SUPPLIED TEXT:
↓

It meant that, after a poor first quarter, the second quarter did not enjoy a rebound, leading analysts to conclude that Trinity Mirror will not make its guidance to the City that advertising will fall between 4 and 5 per cent for the full year.

For the first half, advertising was 11 per cent down for all titles - within that, the "UK nationals", led by the Daily Mirror, were off 13 per cent, while the regionals were down 10 per cent.

In a trading statement, the company warned: "The advertising environment remains weak, and management continue to run the business on the assumption that this will continue for the remainder of the year."

A Trinity Mirror spokesman said advertisers were reluctant to spend during the World Cup as they appeared to feel readers were less likely to go shopping or to view properties when there were big games to watch. The company's key competitors, such as Johnston Press, have also issued poor trading statements.

↑

WRITTEN REQUEST 1:
Based on the Trinity Mirror trading report above, explain in one to three sentences why, according to the company spokesman, advertisers held back their spending during the World Cup.
WRITTEN REQUEST 2:
According to the Trinity Mirror trading report, by what percentage did advertising at the regional titles fall in the first half?
WRITTEN REQUEST 3:
Continue the Trinity Mirror trading report from its final sentence.

SUPPLIED DATA:
↓

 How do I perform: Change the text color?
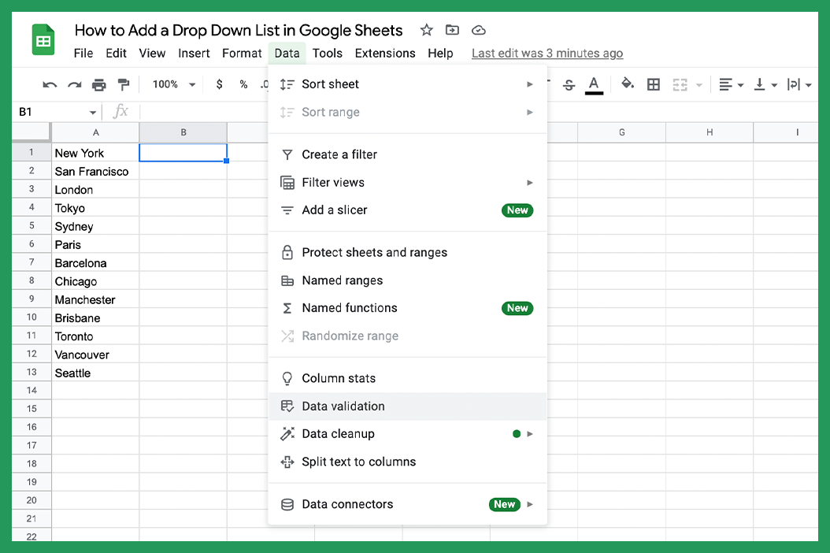point(594,84)
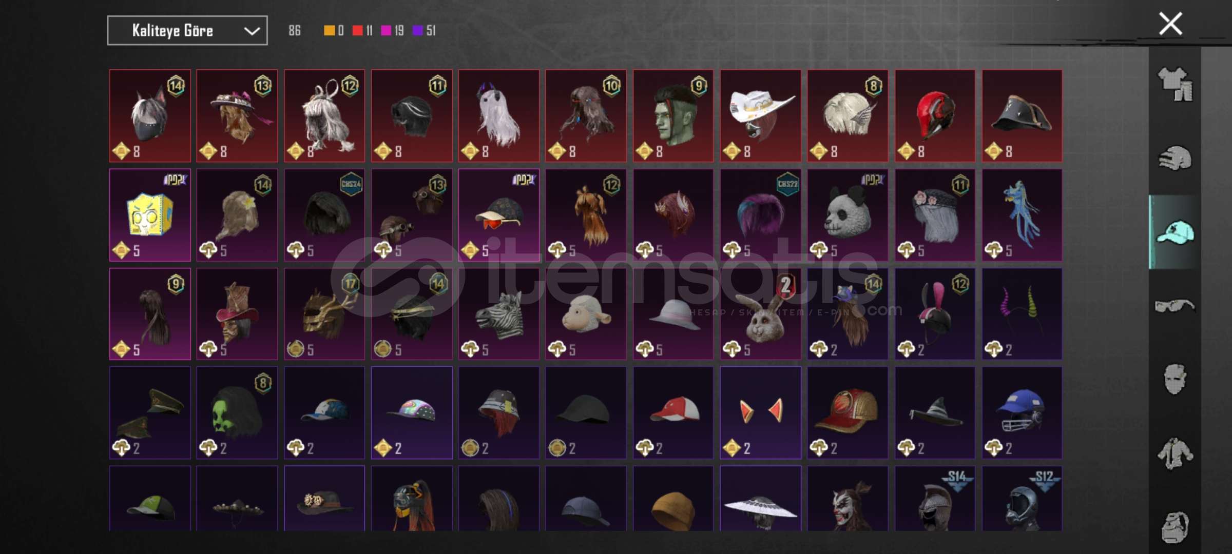Open the Kaliteye Göre sort dropdown

187,30
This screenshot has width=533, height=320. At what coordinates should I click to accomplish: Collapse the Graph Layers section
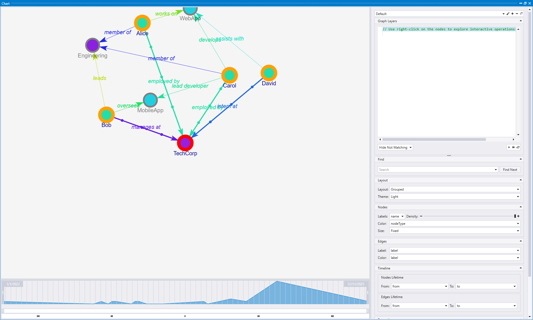(x=521, y=21)
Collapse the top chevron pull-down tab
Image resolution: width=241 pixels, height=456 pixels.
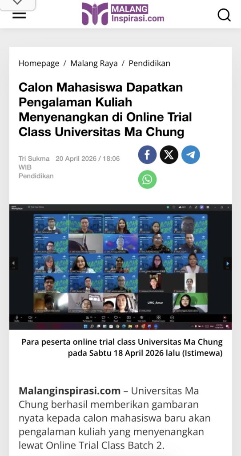click(17, 4)
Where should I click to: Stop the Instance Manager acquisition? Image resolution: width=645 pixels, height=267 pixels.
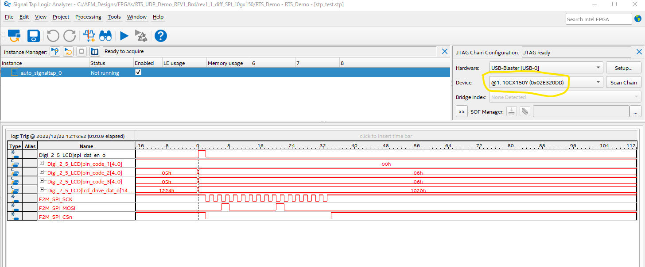pos(81,51)
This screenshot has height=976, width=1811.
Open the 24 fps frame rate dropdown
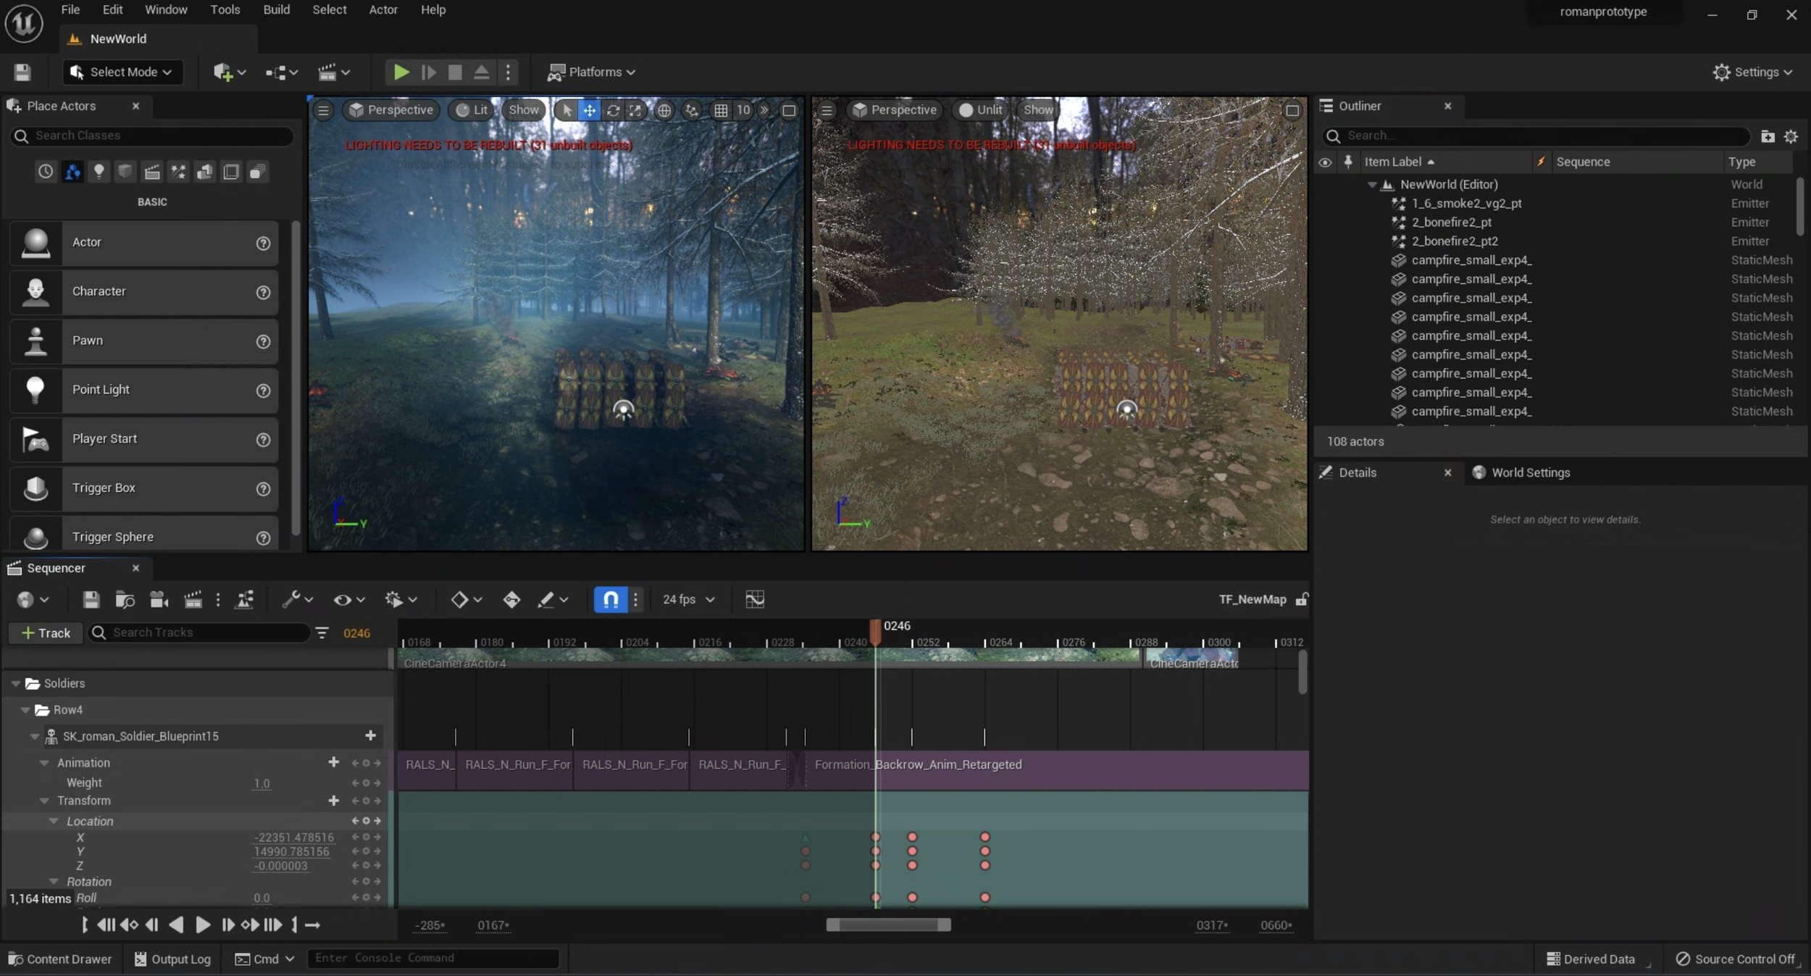tap(688, 599)
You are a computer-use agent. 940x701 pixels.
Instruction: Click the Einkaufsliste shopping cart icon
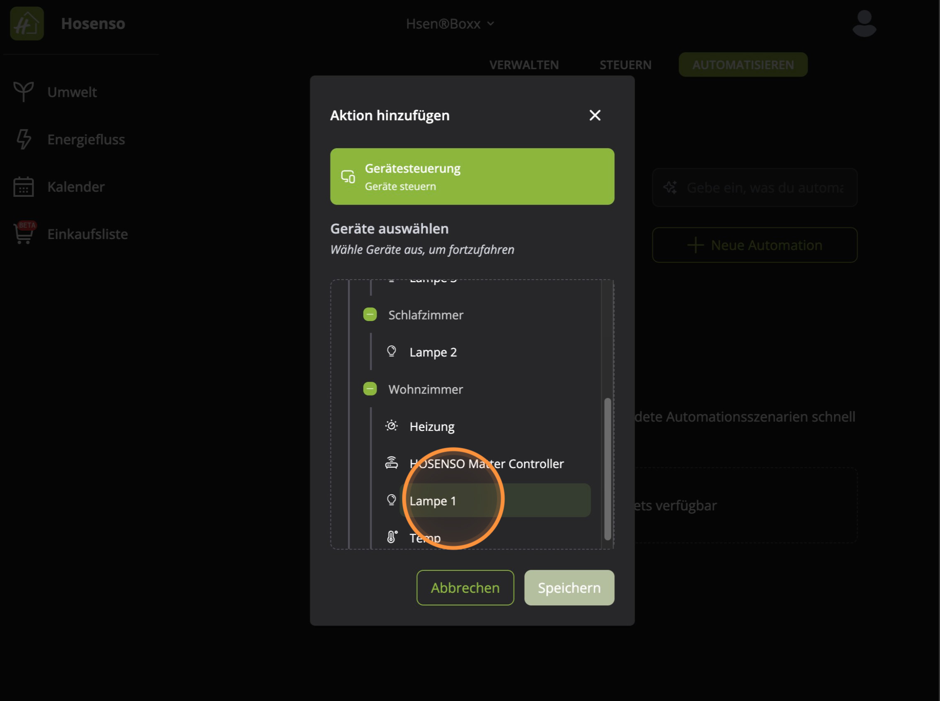(x=23, y=234)
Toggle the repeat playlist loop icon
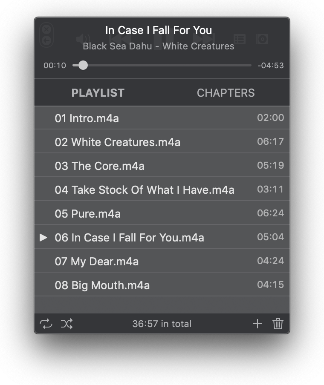This screenshot has width=324, height=385. (46, 324)
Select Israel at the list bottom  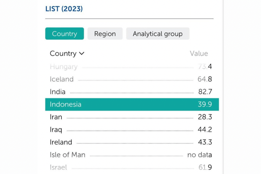coord(58,167)
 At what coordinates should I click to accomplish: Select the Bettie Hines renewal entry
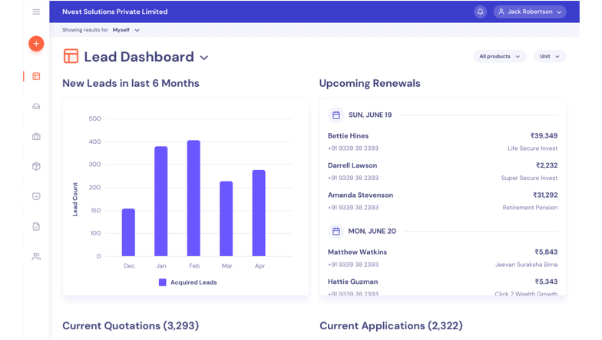pyautogui.click(x=442, y=142)
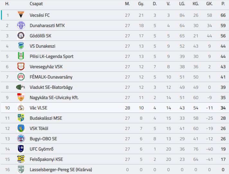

↑

ANSWER 1:
According to the Trinity Mirror spokesman, advertisers appeared to believe that readers were less likely to go shopping or to view properties while major games were on. For that reason, they were reluctant to spend during the tournament.

ANSWER 2:
Advertising at the regional titles fell by 10 per cent.

ANSWER 3:
Andrew Walsh, of Bridgewell Securities, cut 2006 pre-tax profit forecasts for Trinity Mirror by £10m to £181m yesterday

"Does this [performance] point the finger at Sly Bailey [the chief executive] or the market? At the moment, I think it's the market, but, as time goes on, people will ask questions about Sly," he said.

Since February 2003, Ms Bailey has cut costs and reorganised the group, but she has been unable to stem circulation decline at the company's newspapers. Some investors have called for Trinity Mirror to split its national and regional papers.